[Requirement]
Print the records exactly as given.

--- Material provided Enclosed Below ---

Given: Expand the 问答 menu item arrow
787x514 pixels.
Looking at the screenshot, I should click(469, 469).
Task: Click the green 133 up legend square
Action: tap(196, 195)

--- End of Enclosed Material provided ---

[Exercise result]
Given: Expand the 问答 menu item arrow
787x514 pixels.
Looking at the screenshot, I should click(469, 469).
Task: Click the green 133 up legend square
Action: tap(196, 195)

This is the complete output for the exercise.